Something wicked is boiling in the pit! (6/03/13)
I had an early start this year to preparing the gardens. Unfortunately, that early start no longer seems so "early" and I am left needing to re-weed and return eh garden beds before planting any vegetables. I did, however, spend last evening tending to our compost pit, which in some way equates to gardening. Despite the appearance in the picture above, I had already weeded the nascent beds once, but as you can see, will need to do so again before formally kicking off my summer break gardening season.

Guess who didn't eat their green apple in tehir lunch last week. (6/03/13)
Currently, we use a Deluxe Pyramid Composter. The lid is hinged so you can open it with one hand, yet it can’t blow away though I use a brick to keep any prying critters from gaining entry. It is fairly large and surpassingly unassuming, holds nearly 12 cubic feet. A quick look inside revealed that it was time to turn over the cuttings in anticipation of using some fresh compost in the next few weeks. The interior did not just look unpromising, it was downright gross!

Coconut coire bricks + rainwater = satisfying garden experinece. (6/03/13)
Because there has not been many grass clippings to add to the composter in recent weeks, there is clearly a need to add some "greens" or, more specifically, "browns." Once the grass grows more fully, I should have more clippings to mix into the composter. Until then, we'll rely on the coconut coir bricks that my wife bought last year. Using the coir also gives me a chance to use the rain water recently collected in our rain barrel. It has been rainy of late and it is a satisfying exercise to use the rain water in tending our composting pit.

Mixing in the re-hydrated coir. (6/03/13)
Coir is the coarse fibers extracted from the outer shell of a coconut.  Last spring, my wife ordered a large box of "bricks." from an oknline garden store. By soaking the compressed bricks, they expand 5 to 7 times in volume. The intnetion is to use the carbon-rich coir to mainatin the approiate balance necessary fro compsointg nitrogen-rich kitchen scraps in the compost pile. Ideally, this also speeds up the composting process and improves the quality of the compost.

Niiiice! (6/03/13)
The dark, nutrient rich lower levels of the compost pit would seem to indicate that things are working rather well. I have done my best to turnover and add coir during the winter months, though other activities often get in the way.

If you were to explore any number of online gardening catalogs, you would find many bells-and-whistles available for purchase that are made to appear as though they are necessary for good composting. One such item would be the tabletop composter bags. We have a ceramic table top composter in our kitchen that we empty into the larger, outdoor compositor once or twice weekly. Ina n effort to make this transfer easier (and less messy), we purchased some decomposing bags.

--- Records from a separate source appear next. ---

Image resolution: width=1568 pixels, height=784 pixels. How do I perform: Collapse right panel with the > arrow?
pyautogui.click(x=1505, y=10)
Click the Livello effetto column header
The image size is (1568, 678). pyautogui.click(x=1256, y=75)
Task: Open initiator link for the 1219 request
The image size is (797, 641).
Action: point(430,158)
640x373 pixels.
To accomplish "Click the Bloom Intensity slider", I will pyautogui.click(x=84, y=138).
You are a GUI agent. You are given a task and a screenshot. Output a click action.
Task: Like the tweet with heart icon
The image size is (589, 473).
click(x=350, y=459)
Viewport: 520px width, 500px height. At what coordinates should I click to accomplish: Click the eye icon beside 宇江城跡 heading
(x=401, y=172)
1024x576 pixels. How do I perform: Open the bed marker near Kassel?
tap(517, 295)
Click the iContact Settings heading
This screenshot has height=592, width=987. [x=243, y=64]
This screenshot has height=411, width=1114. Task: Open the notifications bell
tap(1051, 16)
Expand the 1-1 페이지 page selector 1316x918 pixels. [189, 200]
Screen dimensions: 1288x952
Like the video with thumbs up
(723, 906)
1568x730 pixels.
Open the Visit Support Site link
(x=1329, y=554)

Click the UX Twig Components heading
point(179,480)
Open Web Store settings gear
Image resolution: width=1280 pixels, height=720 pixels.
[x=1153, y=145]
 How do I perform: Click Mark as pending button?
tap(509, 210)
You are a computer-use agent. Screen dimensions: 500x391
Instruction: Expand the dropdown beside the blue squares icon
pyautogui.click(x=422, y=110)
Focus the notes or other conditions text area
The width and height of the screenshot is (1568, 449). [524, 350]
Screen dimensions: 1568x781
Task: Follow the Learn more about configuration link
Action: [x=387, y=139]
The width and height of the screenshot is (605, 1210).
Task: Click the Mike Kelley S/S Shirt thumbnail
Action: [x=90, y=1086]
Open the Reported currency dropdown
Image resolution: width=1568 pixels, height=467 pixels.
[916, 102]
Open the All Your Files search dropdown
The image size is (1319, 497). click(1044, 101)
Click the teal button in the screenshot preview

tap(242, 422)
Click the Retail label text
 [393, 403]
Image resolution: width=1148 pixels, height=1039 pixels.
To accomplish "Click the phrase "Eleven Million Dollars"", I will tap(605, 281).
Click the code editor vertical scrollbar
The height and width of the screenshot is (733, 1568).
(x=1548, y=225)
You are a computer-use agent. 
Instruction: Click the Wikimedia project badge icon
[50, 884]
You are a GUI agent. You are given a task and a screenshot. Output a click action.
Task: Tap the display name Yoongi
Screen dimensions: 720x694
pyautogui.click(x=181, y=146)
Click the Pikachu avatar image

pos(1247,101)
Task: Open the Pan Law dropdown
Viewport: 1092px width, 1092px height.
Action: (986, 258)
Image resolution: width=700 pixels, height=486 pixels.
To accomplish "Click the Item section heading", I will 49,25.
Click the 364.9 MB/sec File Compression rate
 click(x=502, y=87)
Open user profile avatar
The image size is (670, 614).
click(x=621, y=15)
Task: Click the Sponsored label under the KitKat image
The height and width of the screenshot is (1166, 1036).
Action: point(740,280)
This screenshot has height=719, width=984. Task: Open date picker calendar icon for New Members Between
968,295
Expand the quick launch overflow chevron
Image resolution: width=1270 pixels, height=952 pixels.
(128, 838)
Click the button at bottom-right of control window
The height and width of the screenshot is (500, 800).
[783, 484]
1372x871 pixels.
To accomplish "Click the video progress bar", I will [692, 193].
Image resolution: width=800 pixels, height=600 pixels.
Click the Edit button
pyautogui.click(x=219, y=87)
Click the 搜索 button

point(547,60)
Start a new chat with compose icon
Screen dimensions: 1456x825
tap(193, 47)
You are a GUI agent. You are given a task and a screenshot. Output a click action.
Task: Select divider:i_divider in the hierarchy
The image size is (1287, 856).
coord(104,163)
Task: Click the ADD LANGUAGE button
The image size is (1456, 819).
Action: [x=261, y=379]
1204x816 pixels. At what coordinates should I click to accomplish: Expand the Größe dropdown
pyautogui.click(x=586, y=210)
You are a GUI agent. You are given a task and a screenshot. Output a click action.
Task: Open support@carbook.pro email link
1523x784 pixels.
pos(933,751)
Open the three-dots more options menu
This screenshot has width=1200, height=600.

Unfortunately, after two years of use, and multiple opportunities to pick them out of the compost heap, I have come to the conclusion that, despite the fact that these bags will decompose, the rate at which they do makes them more of a nuisance than a help. At this point the practice is this: when turning over the pit, I extract and collect the partially decompsing bags and dispose of them in the traditional waste basket. There, they can decompose slowly and not impair my ability to turn over the contents more easily.

Given the rich brown dirt, I am very excited to properly further prep and plant our vegetable gardens, an activity I look very forward to continuing in earnest this coming weekend.